10/3,6 - The Game: Difference between revisions

The Game

The idea behind the game is to use linearity (superposition and proportionality) and time invariance to find an output for a given input. An initial input and output are given.

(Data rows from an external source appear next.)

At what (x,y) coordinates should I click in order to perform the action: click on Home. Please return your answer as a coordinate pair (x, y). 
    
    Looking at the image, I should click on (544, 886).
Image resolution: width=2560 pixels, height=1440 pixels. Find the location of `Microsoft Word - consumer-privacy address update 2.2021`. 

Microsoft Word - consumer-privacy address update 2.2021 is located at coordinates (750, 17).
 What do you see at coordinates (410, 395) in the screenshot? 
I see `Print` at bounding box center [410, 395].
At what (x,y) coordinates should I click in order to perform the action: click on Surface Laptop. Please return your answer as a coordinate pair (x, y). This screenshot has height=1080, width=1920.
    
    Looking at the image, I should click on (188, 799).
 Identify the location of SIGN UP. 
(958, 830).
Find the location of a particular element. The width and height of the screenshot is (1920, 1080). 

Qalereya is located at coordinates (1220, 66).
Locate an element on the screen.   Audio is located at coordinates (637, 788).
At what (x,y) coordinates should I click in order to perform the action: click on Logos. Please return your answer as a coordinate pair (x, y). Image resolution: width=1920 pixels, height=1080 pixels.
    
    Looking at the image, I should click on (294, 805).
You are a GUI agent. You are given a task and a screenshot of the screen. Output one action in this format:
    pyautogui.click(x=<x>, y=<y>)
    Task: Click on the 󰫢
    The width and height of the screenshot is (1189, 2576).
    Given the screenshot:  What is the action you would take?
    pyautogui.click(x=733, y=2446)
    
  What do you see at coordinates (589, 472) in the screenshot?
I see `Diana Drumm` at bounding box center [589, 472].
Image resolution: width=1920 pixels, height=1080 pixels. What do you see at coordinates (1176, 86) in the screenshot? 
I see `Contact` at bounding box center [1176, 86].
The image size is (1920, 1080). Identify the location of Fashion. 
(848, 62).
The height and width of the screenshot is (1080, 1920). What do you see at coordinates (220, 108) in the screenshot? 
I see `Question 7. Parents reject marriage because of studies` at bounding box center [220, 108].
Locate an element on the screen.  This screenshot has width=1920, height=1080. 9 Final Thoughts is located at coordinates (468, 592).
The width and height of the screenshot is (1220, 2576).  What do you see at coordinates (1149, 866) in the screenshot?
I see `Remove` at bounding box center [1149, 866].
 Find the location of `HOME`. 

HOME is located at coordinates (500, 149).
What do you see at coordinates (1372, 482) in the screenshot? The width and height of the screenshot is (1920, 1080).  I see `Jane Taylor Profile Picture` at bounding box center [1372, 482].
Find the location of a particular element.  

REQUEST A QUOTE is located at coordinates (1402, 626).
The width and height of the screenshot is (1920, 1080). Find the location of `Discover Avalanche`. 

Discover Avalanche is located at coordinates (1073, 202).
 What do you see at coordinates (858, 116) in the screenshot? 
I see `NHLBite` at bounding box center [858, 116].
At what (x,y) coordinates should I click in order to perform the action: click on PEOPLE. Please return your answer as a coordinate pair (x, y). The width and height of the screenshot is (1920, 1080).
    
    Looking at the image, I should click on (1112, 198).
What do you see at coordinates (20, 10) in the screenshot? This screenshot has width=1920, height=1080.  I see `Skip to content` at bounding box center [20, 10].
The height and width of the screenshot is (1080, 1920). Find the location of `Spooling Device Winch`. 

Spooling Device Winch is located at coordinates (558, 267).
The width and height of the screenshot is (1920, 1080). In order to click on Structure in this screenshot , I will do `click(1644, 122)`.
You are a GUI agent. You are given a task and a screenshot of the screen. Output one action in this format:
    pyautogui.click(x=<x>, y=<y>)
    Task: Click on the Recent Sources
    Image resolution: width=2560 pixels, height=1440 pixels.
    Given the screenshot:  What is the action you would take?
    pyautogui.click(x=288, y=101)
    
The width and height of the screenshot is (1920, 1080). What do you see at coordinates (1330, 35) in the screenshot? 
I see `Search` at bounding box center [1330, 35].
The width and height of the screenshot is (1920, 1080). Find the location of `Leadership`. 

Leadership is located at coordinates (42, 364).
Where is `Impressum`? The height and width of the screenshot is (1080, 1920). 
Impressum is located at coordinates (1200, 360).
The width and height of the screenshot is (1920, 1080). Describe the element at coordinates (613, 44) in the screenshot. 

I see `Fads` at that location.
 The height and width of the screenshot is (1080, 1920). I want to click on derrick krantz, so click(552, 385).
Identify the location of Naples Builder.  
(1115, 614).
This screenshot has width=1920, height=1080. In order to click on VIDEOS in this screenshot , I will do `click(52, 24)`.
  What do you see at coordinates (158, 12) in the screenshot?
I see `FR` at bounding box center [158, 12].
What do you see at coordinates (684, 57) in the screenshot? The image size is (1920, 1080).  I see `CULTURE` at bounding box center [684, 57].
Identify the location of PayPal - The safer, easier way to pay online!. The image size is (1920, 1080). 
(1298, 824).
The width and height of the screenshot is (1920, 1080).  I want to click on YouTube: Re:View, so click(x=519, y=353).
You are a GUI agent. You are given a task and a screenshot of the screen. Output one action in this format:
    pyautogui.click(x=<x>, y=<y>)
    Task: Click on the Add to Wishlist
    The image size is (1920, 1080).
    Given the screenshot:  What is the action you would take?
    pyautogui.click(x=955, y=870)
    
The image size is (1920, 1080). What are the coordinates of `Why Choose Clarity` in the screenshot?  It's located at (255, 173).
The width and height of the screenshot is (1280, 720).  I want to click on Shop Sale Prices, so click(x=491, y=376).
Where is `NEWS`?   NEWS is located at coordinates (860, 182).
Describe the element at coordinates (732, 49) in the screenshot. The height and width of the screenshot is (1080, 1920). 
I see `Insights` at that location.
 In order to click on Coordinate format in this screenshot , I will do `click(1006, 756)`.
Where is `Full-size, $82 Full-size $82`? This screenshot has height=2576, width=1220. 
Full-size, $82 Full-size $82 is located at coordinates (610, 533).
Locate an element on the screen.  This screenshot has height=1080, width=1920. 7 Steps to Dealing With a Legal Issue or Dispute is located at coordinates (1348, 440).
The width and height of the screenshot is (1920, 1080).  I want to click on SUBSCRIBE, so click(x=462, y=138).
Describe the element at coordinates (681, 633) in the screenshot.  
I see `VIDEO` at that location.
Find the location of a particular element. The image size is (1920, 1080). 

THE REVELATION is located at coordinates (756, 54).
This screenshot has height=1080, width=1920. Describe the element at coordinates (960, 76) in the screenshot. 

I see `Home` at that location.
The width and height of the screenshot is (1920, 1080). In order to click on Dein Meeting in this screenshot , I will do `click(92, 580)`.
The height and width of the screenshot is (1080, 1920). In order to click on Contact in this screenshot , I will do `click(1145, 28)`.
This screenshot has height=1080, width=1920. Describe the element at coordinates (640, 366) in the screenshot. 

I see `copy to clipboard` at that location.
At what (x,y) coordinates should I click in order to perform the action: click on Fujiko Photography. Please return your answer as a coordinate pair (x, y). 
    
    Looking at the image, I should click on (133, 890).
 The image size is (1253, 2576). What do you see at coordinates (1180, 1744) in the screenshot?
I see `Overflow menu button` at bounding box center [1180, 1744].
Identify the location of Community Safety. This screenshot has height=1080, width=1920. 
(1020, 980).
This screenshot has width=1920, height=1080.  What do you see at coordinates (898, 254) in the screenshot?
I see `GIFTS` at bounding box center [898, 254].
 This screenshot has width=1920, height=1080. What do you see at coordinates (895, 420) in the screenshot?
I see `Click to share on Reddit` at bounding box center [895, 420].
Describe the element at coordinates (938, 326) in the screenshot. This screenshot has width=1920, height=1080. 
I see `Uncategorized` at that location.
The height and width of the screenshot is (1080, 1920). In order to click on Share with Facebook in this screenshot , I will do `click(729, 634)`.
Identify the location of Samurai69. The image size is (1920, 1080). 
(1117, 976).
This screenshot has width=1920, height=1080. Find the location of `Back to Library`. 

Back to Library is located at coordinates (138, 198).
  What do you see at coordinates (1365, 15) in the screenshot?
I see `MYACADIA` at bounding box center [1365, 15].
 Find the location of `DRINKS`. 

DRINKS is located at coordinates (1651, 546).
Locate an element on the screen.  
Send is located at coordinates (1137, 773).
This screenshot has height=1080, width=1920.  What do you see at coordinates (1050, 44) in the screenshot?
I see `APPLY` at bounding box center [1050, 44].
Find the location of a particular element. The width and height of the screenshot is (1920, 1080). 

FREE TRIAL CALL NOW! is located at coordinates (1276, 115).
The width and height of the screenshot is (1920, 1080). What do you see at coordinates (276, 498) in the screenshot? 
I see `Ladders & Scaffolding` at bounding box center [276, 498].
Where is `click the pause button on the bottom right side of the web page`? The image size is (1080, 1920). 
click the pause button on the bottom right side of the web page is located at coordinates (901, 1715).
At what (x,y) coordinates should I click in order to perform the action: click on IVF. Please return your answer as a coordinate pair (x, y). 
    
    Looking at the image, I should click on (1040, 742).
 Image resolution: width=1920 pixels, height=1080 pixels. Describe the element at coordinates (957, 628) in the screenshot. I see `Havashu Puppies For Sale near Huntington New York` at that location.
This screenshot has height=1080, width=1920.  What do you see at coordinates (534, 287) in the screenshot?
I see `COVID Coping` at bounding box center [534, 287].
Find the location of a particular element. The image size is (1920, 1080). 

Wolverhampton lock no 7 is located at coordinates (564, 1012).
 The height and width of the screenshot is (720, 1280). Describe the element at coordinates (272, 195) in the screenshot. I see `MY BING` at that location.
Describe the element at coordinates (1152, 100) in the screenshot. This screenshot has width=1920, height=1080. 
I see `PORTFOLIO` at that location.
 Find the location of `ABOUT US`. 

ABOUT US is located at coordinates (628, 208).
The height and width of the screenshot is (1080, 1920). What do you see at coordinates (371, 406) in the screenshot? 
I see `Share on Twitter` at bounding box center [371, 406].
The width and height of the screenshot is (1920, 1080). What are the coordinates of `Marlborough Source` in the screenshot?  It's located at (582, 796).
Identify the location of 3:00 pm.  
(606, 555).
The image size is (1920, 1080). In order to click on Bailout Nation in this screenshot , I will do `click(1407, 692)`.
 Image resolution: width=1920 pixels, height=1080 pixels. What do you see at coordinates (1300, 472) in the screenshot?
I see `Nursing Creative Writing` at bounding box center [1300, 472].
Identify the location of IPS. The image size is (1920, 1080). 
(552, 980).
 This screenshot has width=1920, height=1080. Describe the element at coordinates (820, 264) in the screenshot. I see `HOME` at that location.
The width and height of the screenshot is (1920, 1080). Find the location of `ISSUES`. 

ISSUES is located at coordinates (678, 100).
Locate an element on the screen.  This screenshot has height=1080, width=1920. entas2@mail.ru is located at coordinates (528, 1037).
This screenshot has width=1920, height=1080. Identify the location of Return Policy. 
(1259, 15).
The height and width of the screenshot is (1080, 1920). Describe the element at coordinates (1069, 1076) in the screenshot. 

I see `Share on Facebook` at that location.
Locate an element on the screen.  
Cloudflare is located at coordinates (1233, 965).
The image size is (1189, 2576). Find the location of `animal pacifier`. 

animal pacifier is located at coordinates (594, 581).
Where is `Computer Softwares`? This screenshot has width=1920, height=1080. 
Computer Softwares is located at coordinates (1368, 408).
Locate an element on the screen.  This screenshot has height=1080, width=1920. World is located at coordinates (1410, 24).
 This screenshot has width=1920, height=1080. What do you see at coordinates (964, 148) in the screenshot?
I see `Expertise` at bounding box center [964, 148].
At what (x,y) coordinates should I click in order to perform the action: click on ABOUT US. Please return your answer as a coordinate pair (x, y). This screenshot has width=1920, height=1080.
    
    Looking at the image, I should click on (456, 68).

Input	LTI System	Output	Reason
${\displaystyle \delta (t)\,\!}$	${\displaystyle \Longrightarrow }$	${\displaystyle h(t)\,\!}$	Given
${\displaystyle \delta (t-\lambda )\,\!}$	${\displaystyle \Longrightarrow }$	${\displaystyle h(t-\lambda )\,\!}$	Time Invarience
${\displaystyle x(\lambda )\delta (t-\lambda )\,\!}$	${\displaystyle \Longrightarrow }$	${\displaystyle x(\lambda )h(t-\lambda )\,\!}$	Proportionality
${\displaystyle x(t)=\int _{-\infty }^{\infty }x(\lambda )\delta (t-\lambda )\,dx}$	${\displaystyle \Longrightarrow }$	${\displaystyle \underbrace {\int _{-\infty }^{\infty }x(\lambda )h(t-\lambda )\,dx} _{ConvolutionIntegral}}$	Superposition

With the derived equation, note that you can put in any ${\displaystyle x(t)\,\!}$ to find the given output. Just change your t for a lambda and plug n chug.

Example 1

Let ${\displaystyle x(t)=e^{j2\pi nt/T}=e^{j\omega _{n}t}}$

${\displaystyle e^{j\omega _{n}t}}$	${\displaystyle =\int _{-\infty }^{\infty }e^{j\omega _{n}\lambda }h(t-\lambda )\,d\lambda }$	Let ${\displaystyle t-\lambda =u\,\!}$ thus ${\displaystyle du=-d\lambda \,\!}$
	${\displaystyle =-\int _{\infty }^{-\infty }e^{j\omega _{n}(t-u)}h(u)\,du}$	The order of integration switched due to changing from ${\displaystyle -\lambda =u\,\!}$
	${\displaystyle =\underbrace {\left(\int _{-\infty }^{\infty }e^{-j\omega _{n}u}h(u)\,du\right)} _{eigenvalue}\underbrace {e^{j2\pi \omega _{n}t}} _{eigenfunction}}$
	${\displaystyle =\left\langle h(u)\mid e^{j\omega _{n}u}\right\rangle e^{j\omega _{n}t}}$	Different notation
	${\displaystyle =H(\omega _{n})e^{j\omega _{n}t}}$	Different notation

Example 2

Let ${\displaystyle x(t)=x(t+T)=\sum _{n=-\infty }^{\infty }\alpha _{n}e^{j2\pi nt/T}=\sum _{n=-\infty }^{\infty }\alpha _{n}e^{j\omega _{n}t}}$

${\displaystyle \sum _{n=-\infty }^{\infty }\alpha _{n}e^{j\omega _{n}t}}$	${\displaystyle =\sum _{n=-\infty }^{\infty }\alpha _{n}H(\omega _{n})e^{j\omega _{n}t}}$	From Example 1
	${\displaystyle =\sum _{n=-\infty }^{\infty }{\frac {1}{T}}\left\langle x(t)\mid e^{j\omega _{n}t}\right\rangle \left\langle h(u)\mid e^{j\omega _{n}u}\right\rangle e^{j\omega _{n}t}}$	Different notation

Questions

• How do eigenfunction and basisfunctions differ?
• Eigenfunctions will "point" in the same direction after going through the LTI system. It may (probably) have a different coefficient however. Very convenient.